» **Text segment**
* BEGIN *

Maune first attempted to learn how to ride a bike when she was 7 years old.
"It didn’t go well, and I was just like, 'I learned other things quick, I am not learning this quick, I’m gonna move on, do something else'," Maune said. "I remember that my bike was pink and that I had tassels on the sides, streamer things that came out of the handles. I had a basket with little bows on it, and I thought it was really pretty and I wanted to be able to ride it."
Maune also said this time will be different.
"I’ve been through a lot now," Maune said. "Since then, I have experienced a lot in life. It’s just like, 'Yeah, I could do that.' I’ve done all of these different things, and why not? What’s the worst that can happen?"
Maune tried to ride on a tandem with a friend about five years ago, but she said that did not go well, either.
"We went about five feet and crashed, and he got a really bad cut on his head. I didn’t get on again," she said.
She decided to give it one more chance when her PedNet Coalition colleague, Rachel Ruhlen, offered to teach her on a tandem bicycle.

* END *

(Text and item location entries)
* BEGIN *

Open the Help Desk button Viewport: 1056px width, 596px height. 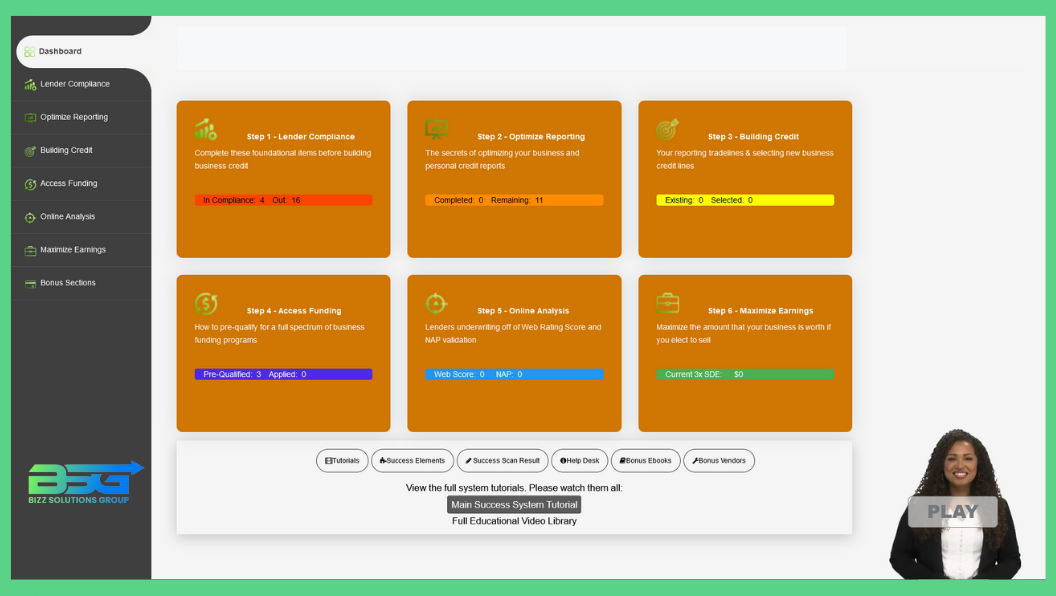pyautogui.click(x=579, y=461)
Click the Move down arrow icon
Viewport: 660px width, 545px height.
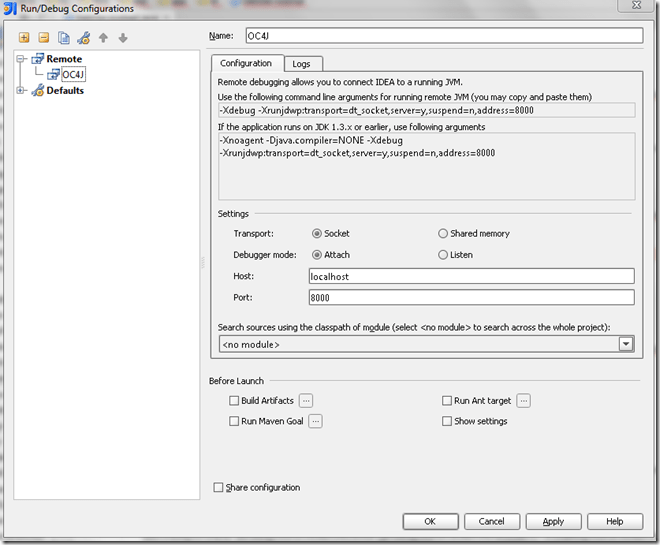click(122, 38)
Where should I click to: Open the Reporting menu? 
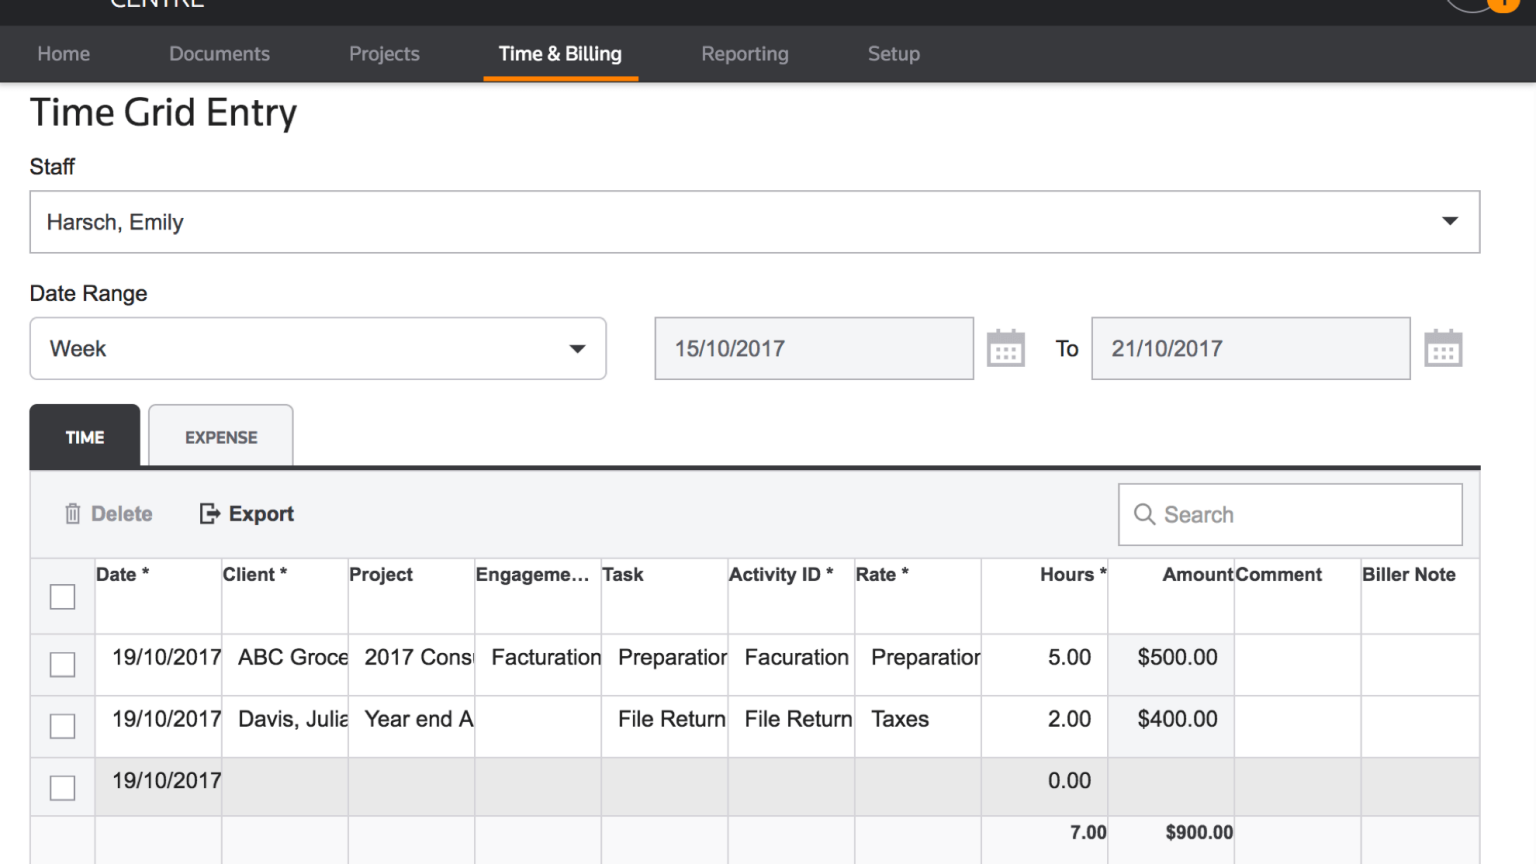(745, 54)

* END *
* BEGIN *

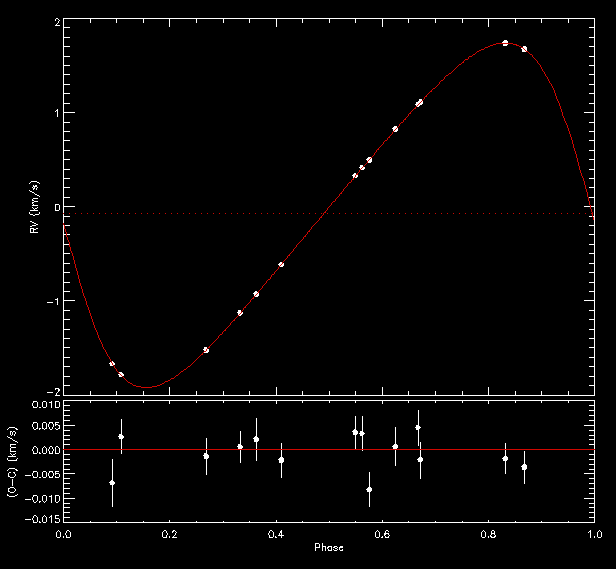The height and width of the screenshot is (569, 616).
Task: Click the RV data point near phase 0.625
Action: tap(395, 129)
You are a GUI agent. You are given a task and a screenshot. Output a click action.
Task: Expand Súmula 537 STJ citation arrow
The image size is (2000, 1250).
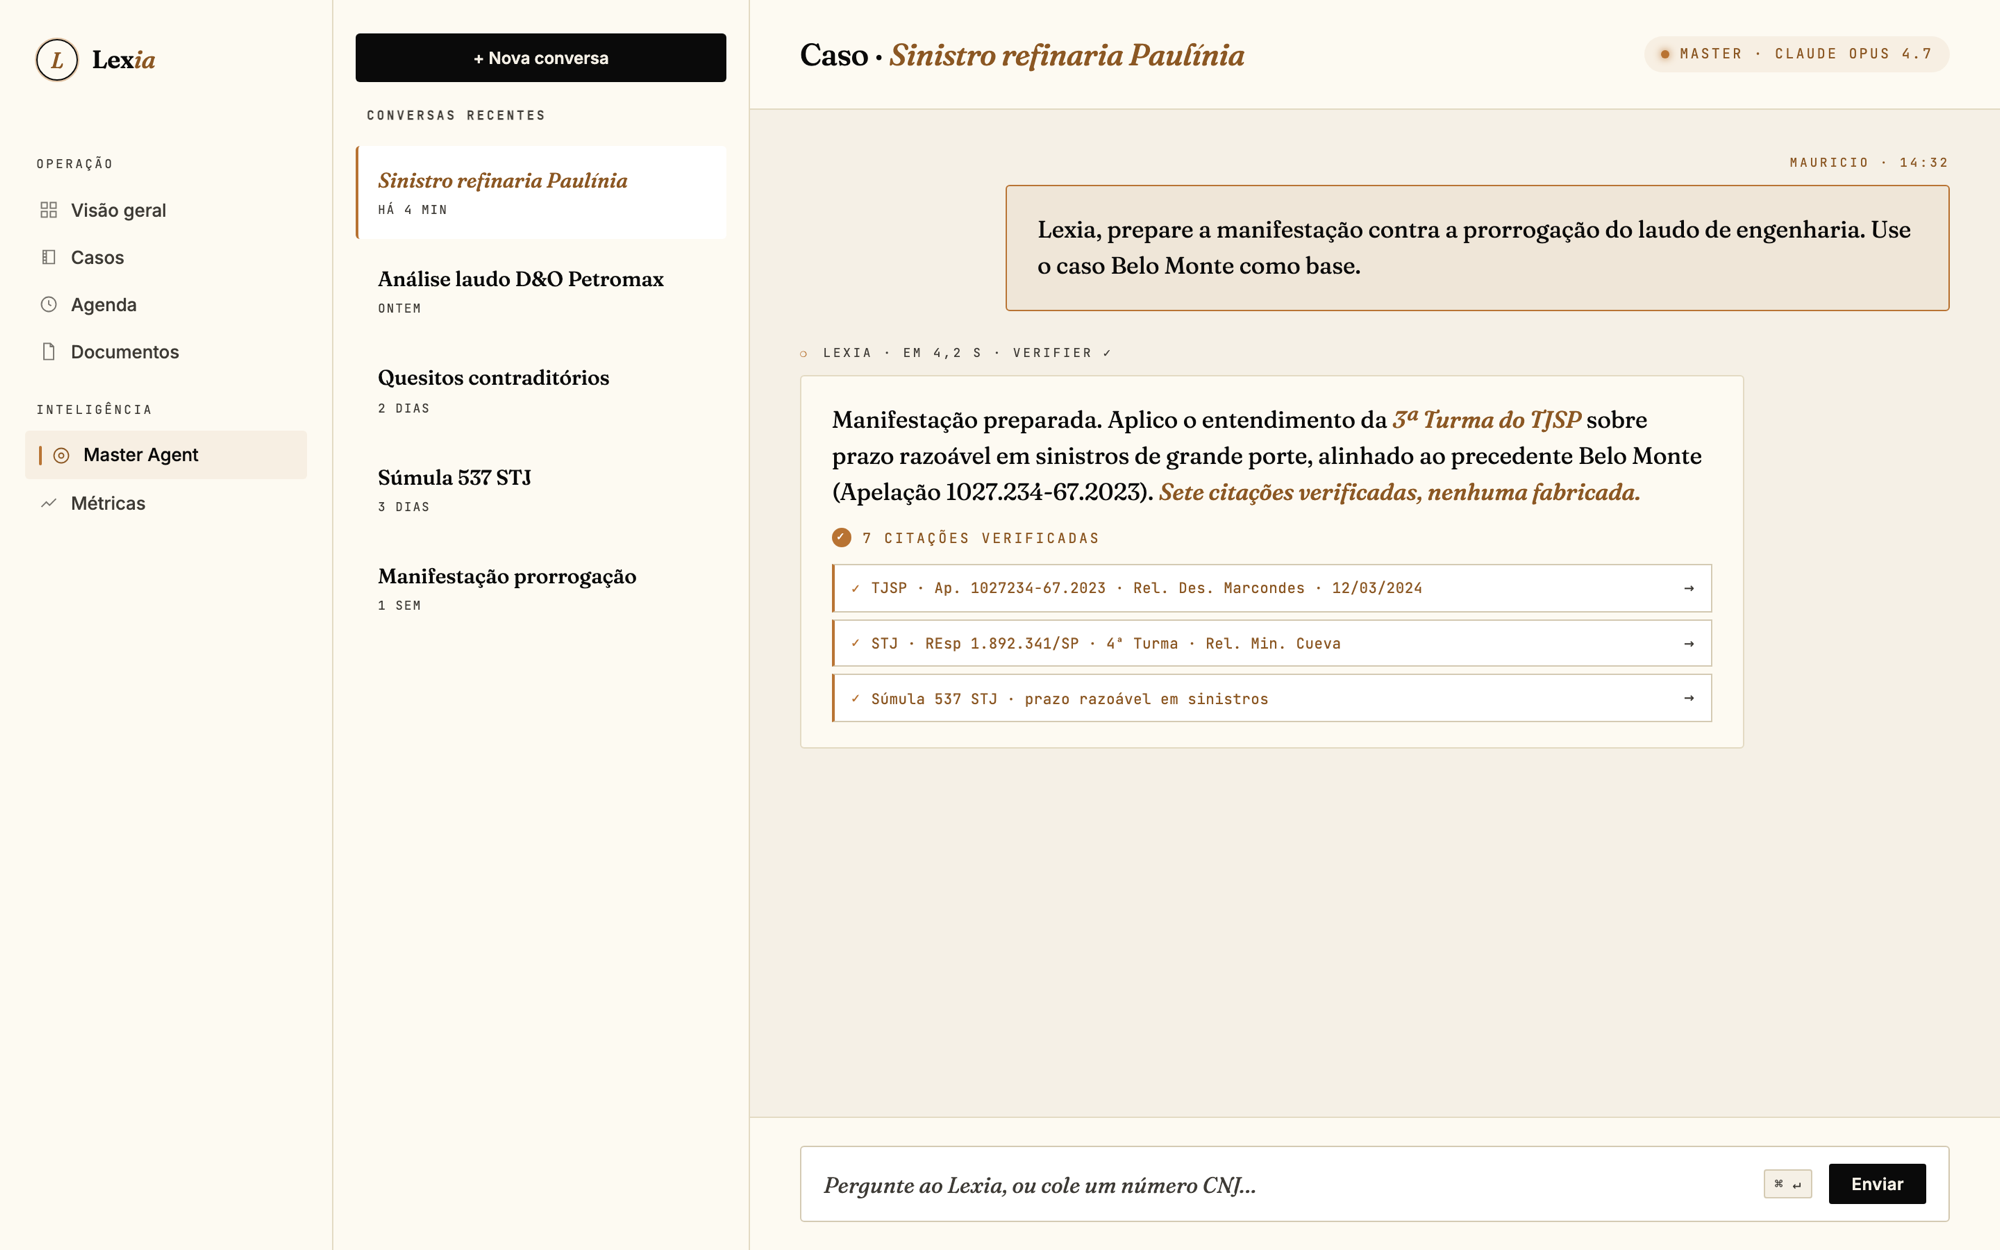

* END *

» **Request A**
Answer these questions using the passage about learning to ride a bike:
(i) At what age did Maune first attempt to learn how to ride a bike?
(ii) What color was her bike at that time?
(iii) Which colleague offered to teach her on a tandem bicycle?
» **Request B**
Duplicate the lines of the listing from the line containing "You are a GUI" through the line containing "The image size is (2000, 1250).".

» **Exercise solution A**
(i) 7 years old
(ii) Pink
(iii) Rachel Ruhlen, her PedNet Coalition colleague

» **Exercise solution B**
You are a GUI agent. You are given a task and a screenshot. Output a click action.
Task: Expand Súmula 537 STJ citation arrow
The image size is (2000, 1250).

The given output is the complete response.